=== Input for this task ===

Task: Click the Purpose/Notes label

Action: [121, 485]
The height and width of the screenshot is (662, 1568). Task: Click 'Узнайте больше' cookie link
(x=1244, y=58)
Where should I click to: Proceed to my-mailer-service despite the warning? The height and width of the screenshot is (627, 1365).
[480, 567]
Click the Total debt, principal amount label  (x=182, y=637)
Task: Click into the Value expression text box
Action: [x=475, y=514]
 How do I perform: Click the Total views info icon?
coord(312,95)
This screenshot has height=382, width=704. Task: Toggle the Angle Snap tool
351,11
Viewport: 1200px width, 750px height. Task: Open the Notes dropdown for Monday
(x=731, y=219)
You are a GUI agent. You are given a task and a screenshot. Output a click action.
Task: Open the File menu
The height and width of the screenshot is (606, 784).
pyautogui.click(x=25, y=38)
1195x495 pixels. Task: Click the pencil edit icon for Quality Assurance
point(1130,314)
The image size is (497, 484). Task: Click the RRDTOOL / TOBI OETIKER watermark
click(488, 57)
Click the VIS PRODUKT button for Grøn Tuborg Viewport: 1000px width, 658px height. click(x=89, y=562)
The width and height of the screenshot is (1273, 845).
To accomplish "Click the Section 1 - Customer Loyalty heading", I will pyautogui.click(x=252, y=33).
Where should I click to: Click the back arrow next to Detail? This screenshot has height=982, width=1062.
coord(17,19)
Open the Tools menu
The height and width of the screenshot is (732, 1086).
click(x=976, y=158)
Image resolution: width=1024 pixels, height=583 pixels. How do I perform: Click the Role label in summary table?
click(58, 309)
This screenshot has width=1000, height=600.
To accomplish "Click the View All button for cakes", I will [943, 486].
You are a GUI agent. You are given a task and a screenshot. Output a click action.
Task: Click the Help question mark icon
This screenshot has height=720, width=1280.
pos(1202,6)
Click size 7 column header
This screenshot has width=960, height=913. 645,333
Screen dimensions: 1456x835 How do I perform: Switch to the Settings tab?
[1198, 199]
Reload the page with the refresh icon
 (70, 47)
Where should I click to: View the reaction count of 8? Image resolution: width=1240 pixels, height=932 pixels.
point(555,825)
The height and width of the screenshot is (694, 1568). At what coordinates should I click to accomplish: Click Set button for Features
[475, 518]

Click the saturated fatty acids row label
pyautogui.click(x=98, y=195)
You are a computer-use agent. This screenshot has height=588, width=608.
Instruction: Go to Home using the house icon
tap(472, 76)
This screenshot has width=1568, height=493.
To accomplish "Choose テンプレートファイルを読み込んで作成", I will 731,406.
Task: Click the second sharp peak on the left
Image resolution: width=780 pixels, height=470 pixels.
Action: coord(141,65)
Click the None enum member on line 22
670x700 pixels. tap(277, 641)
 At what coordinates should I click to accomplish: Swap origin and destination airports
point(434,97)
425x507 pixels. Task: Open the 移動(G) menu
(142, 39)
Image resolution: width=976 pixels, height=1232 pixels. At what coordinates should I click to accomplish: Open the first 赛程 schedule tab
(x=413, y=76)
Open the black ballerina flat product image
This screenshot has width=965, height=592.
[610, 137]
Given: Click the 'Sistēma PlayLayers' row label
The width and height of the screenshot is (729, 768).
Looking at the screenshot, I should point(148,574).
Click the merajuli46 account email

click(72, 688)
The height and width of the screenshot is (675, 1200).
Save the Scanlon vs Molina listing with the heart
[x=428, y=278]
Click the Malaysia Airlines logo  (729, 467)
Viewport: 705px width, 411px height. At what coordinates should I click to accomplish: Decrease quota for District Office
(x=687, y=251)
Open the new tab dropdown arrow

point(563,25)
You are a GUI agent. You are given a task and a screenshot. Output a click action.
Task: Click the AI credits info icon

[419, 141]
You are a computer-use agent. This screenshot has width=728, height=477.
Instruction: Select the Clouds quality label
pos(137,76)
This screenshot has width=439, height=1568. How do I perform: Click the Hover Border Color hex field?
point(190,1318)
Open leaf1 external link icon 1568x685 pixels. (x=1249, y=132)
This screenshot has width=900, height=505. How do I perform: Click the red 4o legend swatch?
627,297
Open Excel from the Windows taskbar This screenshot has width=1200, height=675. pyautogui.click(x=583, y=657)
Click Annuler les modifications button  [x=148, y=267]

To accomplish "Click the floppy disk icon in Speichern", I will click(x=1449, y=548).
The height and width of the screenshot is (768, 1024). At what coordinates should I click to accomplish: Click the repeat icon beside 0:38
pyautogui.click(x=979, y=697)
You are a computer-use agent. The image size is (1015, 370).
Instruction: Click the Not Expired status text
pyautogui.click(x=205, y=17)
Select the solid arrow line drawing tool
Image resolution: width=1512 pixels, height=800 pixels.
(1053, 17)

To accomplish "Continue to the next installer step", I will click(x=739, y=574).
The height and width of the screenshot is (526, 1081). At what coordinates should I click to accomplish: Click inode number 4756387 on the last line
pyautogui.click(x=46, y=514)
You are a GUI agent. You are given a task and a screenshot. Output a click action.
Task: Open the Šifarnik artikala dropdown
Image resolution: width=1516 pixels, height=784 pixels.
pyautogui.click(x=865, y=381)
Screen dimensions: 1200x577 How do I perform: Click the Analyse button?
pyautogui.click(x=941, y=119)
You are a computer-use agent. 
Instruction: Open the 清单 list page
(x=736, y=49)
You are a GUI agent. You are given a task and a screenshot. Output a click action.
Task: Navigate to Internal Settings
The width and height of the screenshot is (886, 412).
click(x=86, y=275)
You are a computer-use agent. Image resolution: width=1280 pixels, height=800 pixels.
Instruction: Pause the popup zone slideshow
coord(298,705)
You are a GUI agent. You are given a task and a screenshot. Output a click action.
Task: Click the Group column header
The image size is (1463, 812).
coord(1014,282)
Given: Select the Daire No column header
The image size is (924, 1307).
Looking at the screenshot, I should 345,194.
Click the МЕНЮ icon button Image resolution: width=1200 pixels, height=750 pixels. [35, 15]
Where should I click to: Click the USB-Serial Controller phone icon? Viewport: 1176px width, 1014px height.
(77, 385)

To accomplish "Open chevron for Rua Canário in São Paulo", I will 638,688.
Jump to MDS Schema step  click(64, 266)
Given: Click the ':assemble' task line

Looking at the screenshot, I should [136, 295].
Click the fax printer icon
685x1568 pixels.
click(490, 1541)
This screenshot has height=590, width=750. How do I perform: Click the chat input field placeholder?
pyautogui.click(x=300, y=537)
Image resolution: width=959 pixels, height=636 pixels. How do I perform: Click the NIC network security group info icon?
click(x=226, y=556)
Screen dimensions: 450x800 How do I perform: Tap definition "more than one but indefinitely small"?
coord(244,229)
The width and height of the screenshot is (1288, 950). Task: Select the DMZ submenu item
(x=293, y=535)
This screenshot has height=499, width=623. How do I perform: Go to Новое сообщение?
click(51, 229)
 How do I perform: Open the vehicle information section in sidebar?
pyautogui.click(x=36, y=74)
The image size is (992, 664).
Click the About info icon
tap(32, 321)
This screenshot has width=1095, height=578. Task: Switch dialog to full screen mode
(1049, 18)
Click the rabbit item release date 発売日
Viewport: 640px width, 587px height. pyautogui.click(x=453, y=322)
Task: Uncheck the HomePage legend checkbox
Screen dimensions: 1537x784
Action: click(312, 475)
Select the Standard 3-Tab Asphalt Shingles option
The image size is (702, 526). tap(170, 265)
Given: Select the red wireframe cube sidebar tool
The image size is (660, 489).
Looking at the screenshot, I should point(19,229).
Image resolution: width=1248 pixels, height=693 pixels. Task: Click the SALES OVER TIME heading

===

Aim ▸
Reproduce all of the rows above word for word, leaving every character unchanged.

Task result ▸
Task: Click the Purpose/Notes label

Action: [121, 485]
The height and width of the screenshot is (662, 1568). Task: Click 'Узнайте больше' cookie link
(x=1244, y=58)
Where should I click to: Proceed to my-mailer-service despite the warning? The height and width of the screenshot is (627, 1365).
[480, 567]
Click the Total debt, principal amount label  (x=182, y=637)
Task: Click into the Value expression text box
Action: [x=475, y=514]
 How do I perform: Click the Total views info icon?
coord(312,95)
This screenshot has height=382, width=704. Task: Toggle the Angle Snap tool
351,11
Viewport: 1200px width, 750px height. Task: Open the Notes dropdown for Monday
(x=731, y=219)
You are a GUI agent. You are given a task and a screenshot. Output a click action.
Task: Open the File menu
The height and width of the screenshot is (606, 784).
pyautogui.click(x=25, y=38)
1195x495 pixels. Task: Click the pencil edit icon for Quality Assurance
point(1130,314)
The image size is (497, 484). Task: Click the RRDTOOL / TOBI OETIKER watermark
click(488, 57)
Click the VIS PRODUKT button for Grøn Tuborg Viewport: 1000px width, 658px height. click(x=89, y=562)
The width and height of the screenshot is (1273, 845).
To accomplish "Click the Section 1 - Customer Loyalty heading", I will pyautogui.click(x=252, y=33).
Where should I click to: Click the back arrow next to Detail? This screenshot has height=982, width=1062.
coord(17,19)
Open the Tools menu
The height and width of the screenshot is (732, 1086).
click(x=976, y=158)
Image resolution: width=1024 pixels, height=583 pixels. How do I perform: Click the Role label in summary table?
click(58, 309)
This screenshot has width=1000, height=600.
To accomplish "Click the View All button for cakes", I will [943, 486].
You are a GUI agent. You are given a task and a screenshot. Output a click action.
Task: Click the Help question mark icon
This screenshot has height=720, width=1280.
pos(1202,6)
Click size 7 column header
This screenshot has width=960, height=913. 645,333
Screen dimensions: 1456x835 How do I perform: Switch to the Settings tab?
[1198, 199]
Reload the page with the refresh icon
 (70, 47)
Where should I click to: View the reaction count of 8? Image resolution: width=1240 pixels, height=932 pixels.
point(555,825)
The height and width of the screenshot is (694, 1568). At what coordinates should I click to accomplish: Click Set button for Features
[475, 518]

Click the saturated fatty acids row label
pyautogui.click(x=98, y=195)
You are a computer-use agent. This screenshot has height=588, width=608.
Instruction: Go to Home using the house icon
tap(472, 76)
This screenshot has width=1568, height=493.
To accomplish "Choose テンプレートファイルを読み込んで作成", I will 731,406.
Task: Click the second sharp peak on the left
Image resolution: width=780 pixels, height=470 pixels.
Action: coord(141,65)
Click the None enum member on line 22
670x700 pixels. tap(277, 641)
 At what coordinates should I click to accomplish: Swap origin and destination airports
point(434,97)
425x507 pixels. Task: Open the 移動(G) menu
(142, 39)
Image resolution: width=976 pixels, height=1232 pixels. At what coordinates should I click to accomplish: Open the first 赛程 schedule tab
(x=413, y=76)
Open the black ballerina flat product image
This screenshot has width=965, height=592.
[610, 137]
Given: Click the 'Sistēma PlayLayers' row label
The width and height of the screenshot is (729, 768).
Looking at the screenshot, I should point(148,574).
Click the merajuli46 account email

click(72, 688)
The height and width of the screenshot is (675, 1200).
Save the Scanlon vs Molina listing with the heart
[x=428, y=278]
Click the Malaysia Airlines logo  (729, 467)
Viewport: 705px width, 411px height. At what coordinates should I click to accomplish: Decrease quota for District Office
(x=687, y=251)
Open the new tab dropdown arrow

point(563,25)
You are a GUI agent. You are given a task and a screenshot. Output a click action.
Task: Click the AI credits info icon

[419, 141]
You are a computer-use agent. This screenshot has width=728, height=477.
Instruction: Select the Clouds quality label
pos(137,76)
This screenshot has width=439, height=1568. How do I perform: Click the Hover Border Color hex field?
point(190,1318)
Open leaf1 external link icon 1568x685 pixels. (x=1249, y=132)
This screenshot has width=900, height=505. How do I perform: Click the red 4o legend swatch?
627,297
Open Excel from the Windows taskbar This screenshot has width=1200, height=675. pyautogui.click(x=583, y=657)
Click Annuler les modifications button  [x=148, y=267]

To accomplish "Click the floppy disk icon in Speichern", I will click(x=1449, y=548).
The height and width of the screenshot is (768, 1024). At what coordinates should I click to accomplish: Click the repeat icon beside 0:38
pyautogui.click(x=979, y=697)
You are a computer-use agent. The image size is (1015, 370).
Instruction: Click the Not Expired status text
pyautogui.click(x=205, y=17)
Select the solid arrow line drawing tool
Image resolution: width=1512 pixels, height=800 pixels.
(1053, 17)

To accomplish "Continue to the next installer step", I will click(x=739, y=574).
The height and width of the screenshot is (526, 1081). At what coordinates should I click to accomplish: Click inode number 4756387 on the last line
pyautogui.click(x=46, y=514)
You are a GUI agent. You are given a task and a screenshot. Output a click action.
Task: Open the Šifarnik artikala dropdown
Image resolution: width=1516 pixels, height=784 pixels.
pyautogui.click(x=865, y=381)
Screen dimensions: 1200x577 How do I perform: Click the Analyse button?
pyautogui.click(x=941, y=119)
You are a computer-use agent. 
Instruction: Open the 清单 list page
(x=736, y=49)
You are a GUI agent. You are given a task and a screenshot. Output a click action.
Task: Navigate to Internal Settings
The width and height of the screenshot is (886, 412).
click(x=86, y=275)
You are a computer-use agent. Image resolution: width=1280 pixels, height=800 pixels.
Instruction: Pause the popup zone slideshow
coord(298,705)
You are a GUI agent. You are given a task and a screenshot. Output a click action.
Task: Click the Group column header
The image size is (1463, 812).
coord(1014,282)
Given: Select the Daire No column header
The image size is (924, 1307).
Looking at the screenshot, I should 345,194.
Click the МЕНЮ icon button Image resolution: width=1200 pixels, height=750 pixels. [35, 15]
Where should I click to: Click the USB-Serial Controller phone icon? Viewport: 1176px width, 1014px height.
(77, 385)

To accomplish "Open chevron for Rua Canário in São Paulo", I will 638,688.
Jump to MDS Schema step  click(64, 266)
Given: Click the ':assemble' task line

Looking at the screenshot, I should [136, 295].
Click the fax printer icon
685x1568 pixels.
click(490, 1541)
This screenshot has height=590, width=750. How do I perform: Click the chat input field placeholder?
pyautogui.click(x=300, y=537)
Image resolution: width=959 pixels, height=636 pixels. How do I perform: Click the NIC network security group info icon?
click(x=226, y=556)
Screen dimensions: 450x800 How do I perform: Tap definition "more than one but indefinitely small"?
coord(244,229)
The width and height of the screenshot is (1288, 950). Task: Select the DMZ submenu item
(x=293, y=535)
This screenshot has height=499, width=623. How do I perform: Go to Новое сообщение?
click(51, 229)
 How do I perform: Open the vehicle information section in sidebar?
pyautogui.click(x=36, y=74)
The image size is (992, 664).
Click the About info icon
tap(32, 321)
This screenshot has width=1095, height=578. Task: Switch dialog to full screen mode
(1049, 18)
Click the rabbit item release date 発売日
Viewport: 640px width, 587px height. pyautogui.click(x=453, y=322)
Task: Uncheck the HomePage legend checkbox
Screen dimensions: 1537x784
Action: click(312, 475)
Select the Standard 3-Tab Asphalt Shingles option
The image size is (702, 526). tap(170, 265)
Given: Select the red wireframe cube sidebar tool
The image size is (660, 489).
Looking at the screenshot, I should point(19,229).
Image resolution: width=1248 pixels, height=693 pixels. Task: Click the SALES OVER TIME heading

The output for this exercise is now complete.